* **EXCERPTED TEXT**
- - - - - - -

Bentham - Not Paul But Jesus: Reviews and History Of Its Writing & Impact
As Wikipedia notes, "Not Paul But Jesus (1823)" was "published under the pseudonym Gamaliel Smith" by Jeremy Bentham. ("Jeremy Bentham," Wikipedia.)
Here are critical reviews of this book.
"Not Paul but Jesus," Critica Biblica (1827)
- 1st critical review at page 234
- 2d critical review at page 280
A rebuttal book to "Not Paul But Jesus" was
David Bowker Wells, St. Paul vindicated: being pt. 1. of a reply to a late publication by Gamaliel Smith, Esq. [Jeremy Bentham] (1824) available at books.google.com at this address:
Another book in rebuttal was by Thomas Smart Hughes entitled A Defence of the Apostle St. Paul against the accusation of Gamaliel Smith, Esq. [i.e. Jeremy Bentham], in a recent publication entitled "Not Paul but Jesus." Part I.,' 8vo, 1824. Part ii., published the same year, was entitled `On the Miracles of St. Paul.' See "Thomas Smart Hughes" from Wikisource. It is catalogued at books. google here, but there is no ebook available.
For more on Bentham's earlier edition of 1813, and private papers of his on it, search the British National Archives.

- - - - - - -

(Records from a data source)
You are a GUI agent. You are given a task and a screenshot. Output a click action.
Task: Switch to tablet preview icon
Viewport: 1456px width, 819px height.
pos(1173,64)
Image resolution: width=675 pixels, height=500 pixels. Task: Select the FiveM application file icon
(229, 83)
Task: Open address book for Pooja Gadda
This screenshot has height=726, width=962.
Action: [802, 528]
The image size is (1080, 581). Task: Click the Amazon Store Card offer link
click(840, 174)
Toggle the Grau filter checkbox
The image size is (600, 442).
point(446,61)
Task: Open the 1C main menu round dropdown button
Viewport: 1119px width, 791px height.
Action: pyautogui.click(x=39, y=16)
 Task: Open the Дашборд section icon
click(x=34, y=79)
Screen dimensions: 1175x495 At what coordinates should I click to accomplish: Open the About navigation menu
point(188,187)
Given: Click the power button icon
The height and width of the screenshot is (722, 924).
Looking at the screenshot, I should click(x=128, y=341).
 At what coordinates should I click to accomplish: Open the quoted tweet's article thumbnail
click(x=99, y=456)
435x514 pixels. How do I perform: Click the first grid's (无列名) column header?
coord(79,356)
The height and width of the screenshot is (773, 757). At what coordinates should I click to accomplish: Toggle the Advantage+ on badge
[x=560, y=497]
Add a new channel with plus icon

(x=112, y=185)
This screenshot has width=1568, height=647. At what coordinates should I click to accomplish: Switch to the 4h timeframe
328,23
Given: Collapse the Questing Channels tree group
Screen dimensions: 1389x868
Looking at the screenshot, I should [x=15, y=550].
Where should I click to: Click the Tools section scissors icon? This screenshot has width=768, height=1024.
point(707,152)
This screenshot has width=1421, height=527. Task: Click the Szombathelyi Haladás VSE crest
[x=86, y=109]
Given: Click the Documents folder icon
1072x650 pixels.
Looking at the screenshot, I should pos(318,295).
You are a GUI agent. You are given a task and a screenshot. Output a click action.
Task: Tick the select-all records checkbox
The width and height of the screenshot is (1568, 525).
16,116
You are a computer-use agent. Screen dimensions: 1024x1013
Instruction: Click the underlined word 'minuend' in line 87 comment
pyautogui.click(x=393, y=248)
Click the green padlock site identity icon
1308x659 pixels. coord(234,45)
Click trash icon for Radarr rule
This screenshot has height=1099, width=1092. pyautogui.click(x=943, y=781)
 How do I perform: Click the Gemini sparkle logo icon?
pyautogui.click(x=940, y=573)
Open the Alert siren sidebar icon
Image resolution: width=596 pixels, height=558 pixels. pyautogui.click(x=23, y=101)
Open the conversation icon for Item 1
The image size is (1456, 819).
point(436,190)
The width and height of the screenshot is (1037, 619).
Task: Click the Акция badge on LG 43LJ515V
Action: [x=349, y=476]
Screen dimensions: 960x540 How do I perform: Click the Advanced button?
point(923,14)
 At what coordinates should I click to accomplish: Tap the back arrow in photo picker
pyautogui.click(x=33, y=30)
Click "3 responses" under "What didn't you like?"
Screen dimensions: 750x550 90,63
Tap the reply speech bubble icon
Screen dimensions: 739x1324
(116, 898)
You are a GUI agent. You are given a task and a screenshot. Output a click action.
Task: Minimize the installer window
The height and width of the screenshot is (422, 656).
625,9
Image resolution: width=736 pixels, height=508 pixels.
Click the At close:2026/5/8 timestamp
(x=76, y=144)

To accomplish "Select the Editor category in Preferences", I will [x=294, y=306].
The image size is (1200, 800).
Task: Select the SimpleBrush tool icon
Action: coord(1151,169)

- - - - - - -

* **EXERCISES TO COMPLETE**
[A] Answer these questions using the text on Bentham's Not Paul But Jesus:
(i) Under what pseudonym was Not Paul But Jesus published?
(ii) At what page of Critica Biblica does the second critical review appear?
(iii) What title did Part ii of Thomas Smart Hughes's rebuttal carry?
[B] Print the part of the records that opens with the line containing "This screenshot has width=1568, height=647." and closes with the line containing "point(923,14)", including both of those lines.

* **THE RESPONSES**
[A]
(i) Gamaliel Smith
(ii) Page 280
(iii) "On the Miracles of St. Paul"

[B]
This screenshot has width=1568, height=647. At what coordinates should I click to accomplish: Switch to the 4h timeframe
328,23
Given: Collapse the Questing Channels tree group
Screen dimensions: 1389x868
Looking at the screenshot, I should [x=15, y=550].
Where should I click to: Click the Tools section scissors icon? This screenshot has width=768, height=1024.
point(707,152)
This screenshot has width=1421, height=527. Task: Click the Szombathelyi Haladás VSE crest
[x=86, y=109]
Given: Click the Documents folder icon
1072x650 pixels.
Looking at the screenshot, I should pos(318,295).
You are a GUI agent. You are given a task and a screenshot. Output a click action.
Task: Tick the select-all records checkbox
The width and height of the screenshot is (1568, 525).
16,116
You are a computer-use agent. Screen dimensions: 1024x1013
Instruction: Click the underlined word 'minuend' in line 87 comment
pyautogui.click(x=393, y=248)
Click the green padlock site identity icon
1308x659 pixels. coord(234,45)
Click trash icon for Radarr rule
This screenshot has height=1099, width=1092. pyautogui.click(x=943, y=781)
 How do I perform: Click the Gemini sparkle logo icon?
pyautogui.click(x=940, y=573)
Open the Alert siren sidebar icon
Image resolution: width=596 pixels, height=558 pixels. pyautogui.click(x=23, y=101)
Open the conversation icon for Item 1
The image size is (1456, 819).
point(436,190)
The width and height of the screenshot is (1037, 619).
Task: Click the Акция badge on LG 43LJ515V
Action: [x=349, y=476]
Screen dimensions: 960x540 How do I perform: Click the Advanced button?
point(923,14)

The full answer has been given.